- _Task item_: Every line from the beginning of the data through the line containing "Task: Toggle the fx effects rendering icon" should be reproduced exactly, and no further lines should be output.

Available records Start Marker

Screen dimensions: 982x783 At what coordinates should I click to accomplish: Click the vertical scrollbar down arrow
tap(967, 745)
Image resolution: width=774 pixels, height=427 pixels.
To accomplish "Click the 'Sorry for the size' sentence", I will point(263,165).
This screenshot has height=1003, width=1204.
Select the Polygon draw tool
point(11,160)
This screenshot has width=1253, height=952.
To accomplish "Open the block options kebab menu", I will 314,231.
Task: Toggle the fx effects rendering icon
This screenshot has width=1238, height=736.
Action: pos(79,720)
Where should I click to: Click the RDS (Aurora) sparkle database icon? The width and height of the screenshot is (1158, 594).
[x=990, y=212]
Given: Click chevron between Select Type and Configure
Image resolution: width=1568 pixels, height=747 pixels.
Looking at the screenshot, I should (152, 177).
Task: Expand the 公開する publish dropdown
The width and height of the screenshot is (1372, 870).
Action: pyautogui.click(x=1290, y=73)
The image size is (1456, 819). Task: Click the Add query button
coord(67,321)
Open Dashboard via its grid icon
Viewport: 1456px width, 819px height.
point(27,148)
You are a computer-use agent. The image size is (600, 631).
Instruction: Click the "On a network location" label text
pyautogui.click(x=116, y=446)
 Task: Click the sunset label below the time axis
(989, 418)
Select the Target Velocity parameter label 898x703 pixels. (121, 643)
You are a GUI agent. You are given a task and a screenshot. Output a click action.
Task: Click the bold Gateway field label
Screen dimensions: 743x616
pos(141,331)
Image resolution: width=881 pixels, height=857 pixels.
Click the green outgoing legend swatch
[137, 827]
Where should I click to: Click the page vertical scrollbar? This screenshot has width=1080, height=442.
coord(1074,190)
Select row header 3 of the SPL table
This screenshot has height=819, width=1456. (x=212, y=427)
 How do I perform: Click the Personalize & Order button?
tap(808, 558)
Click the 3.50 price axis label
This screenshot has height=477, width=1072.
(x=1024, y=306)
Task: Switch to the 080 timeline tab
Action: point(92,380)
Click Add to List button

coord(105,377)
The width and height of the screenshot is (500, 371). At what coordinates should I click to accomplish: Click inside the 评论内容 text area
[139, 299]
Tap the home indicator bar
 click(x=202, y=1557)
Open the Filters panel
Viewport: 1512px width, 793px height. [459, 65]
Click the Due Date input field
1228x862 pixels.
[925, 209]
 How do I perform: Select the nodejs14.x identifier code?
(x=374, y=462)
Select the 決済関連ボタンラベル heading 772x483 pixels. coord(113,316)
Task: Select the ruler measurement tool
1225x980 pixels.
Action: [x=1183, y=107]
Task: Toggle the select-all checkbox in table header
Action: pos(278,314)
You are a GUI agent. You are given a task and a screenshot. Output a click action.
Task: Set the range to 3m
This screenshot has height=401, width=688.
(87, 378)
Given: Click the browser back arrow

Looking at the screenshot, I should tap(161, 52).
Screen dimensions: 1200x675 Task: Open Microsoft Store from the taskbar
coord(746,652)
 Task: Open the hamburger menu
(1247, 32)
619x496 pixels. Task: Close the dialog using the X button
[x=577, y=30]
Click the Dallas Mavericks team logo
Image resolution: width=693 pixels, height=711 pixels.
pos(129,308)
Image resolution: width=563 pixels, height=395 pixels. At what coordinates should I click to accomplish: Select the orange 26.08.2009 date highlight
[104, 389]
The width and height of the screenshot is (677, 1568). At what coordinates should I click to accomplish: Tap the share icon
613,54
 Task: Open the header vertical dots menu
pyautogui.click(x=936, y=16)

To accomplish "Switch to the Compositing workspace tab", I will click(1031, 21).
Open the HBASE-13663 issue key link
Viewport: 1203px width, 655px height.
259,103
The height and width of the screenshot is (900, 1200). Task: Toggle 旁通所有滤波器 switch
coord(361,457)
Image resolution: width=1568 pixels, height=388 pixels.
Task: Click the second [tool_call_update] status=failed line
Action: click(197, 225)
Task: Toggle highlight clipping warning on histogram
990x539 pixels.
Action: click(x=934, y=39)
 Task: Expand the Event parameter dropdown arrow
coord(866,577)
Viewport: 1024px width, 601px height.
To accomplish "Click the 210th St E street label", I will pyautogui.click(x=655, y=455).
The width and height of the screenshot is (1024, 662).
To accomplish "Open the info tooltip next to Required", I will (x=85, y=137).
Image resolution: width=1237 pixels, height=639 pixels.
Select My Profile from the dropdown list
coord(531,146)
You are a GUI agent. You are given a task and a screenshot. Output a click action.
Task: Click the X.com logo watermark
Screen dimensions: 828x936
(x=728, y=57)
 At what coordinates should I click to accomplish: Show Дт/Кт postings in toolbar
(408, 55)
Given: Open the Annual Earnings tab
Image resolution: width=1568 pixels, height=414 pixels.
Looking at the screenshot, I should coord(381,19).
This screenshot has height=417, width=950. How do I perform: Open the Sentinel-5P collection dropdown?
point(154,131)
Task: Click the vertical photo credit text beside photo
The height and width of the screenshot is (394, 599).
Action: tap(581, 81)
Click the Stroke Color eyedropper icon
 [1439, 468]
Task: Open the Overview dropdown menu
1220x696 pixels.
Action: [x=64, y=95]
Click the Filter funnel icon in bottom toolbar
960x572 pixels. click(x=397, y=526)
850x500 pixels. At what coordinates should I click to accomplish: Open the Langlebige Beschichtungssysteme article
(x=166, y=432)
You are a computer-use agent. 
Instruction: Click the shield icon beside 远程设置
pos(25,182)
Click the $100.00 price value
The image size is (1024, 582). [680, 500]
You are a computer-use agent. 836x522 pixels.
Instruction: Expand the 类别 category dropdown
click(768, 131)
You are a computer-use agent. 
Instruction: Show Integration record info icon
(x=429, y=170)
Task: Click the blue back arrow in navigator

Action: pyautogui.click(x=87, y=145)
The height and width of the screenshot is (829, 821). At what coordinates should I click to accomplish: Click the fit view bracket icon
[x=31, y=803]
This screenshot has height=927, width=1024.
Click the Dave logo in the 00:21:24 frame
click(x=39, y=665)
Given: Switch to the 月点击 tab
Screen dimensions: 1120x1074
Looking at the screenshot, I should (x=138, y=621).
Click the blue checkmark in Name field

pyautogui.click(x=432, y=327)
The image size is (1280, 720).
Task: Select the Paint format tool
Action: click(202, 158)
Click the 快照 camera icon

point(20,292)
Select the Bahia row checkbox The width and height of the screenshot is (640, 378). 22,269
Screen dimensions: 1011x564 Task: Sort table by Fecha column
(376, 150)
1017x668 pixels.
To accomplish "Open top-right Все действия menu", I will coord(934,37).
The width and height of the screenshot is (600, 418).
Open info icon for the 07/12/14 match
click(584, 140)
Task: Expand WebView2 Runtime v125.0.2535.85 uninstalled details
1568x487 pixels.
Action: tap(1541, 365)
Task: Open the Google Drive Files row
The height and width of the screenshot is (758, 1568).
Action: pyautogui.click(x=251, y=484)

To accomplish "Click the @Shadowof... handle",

Available records End Marker

- _Final answer_:
Screen dimensions: 982x783 At what coordinates should I click to accomplish: Click the vertical scrollbar down arrow
tap(967, 745)
Image resolution: width=774 pixels, height=427 pixels.
To accomplish "Click the 'Sorry for the size' sentence", I will point(263,165).
This screenshot has height=1003, width=1204.
Select the Polygon draw tool
point(11,160)
This screenshot has width=1253, height=952.
To accomplish "Open the block options kebab menu", I will 314,231.
Task: Toggle the fx effects rendering icon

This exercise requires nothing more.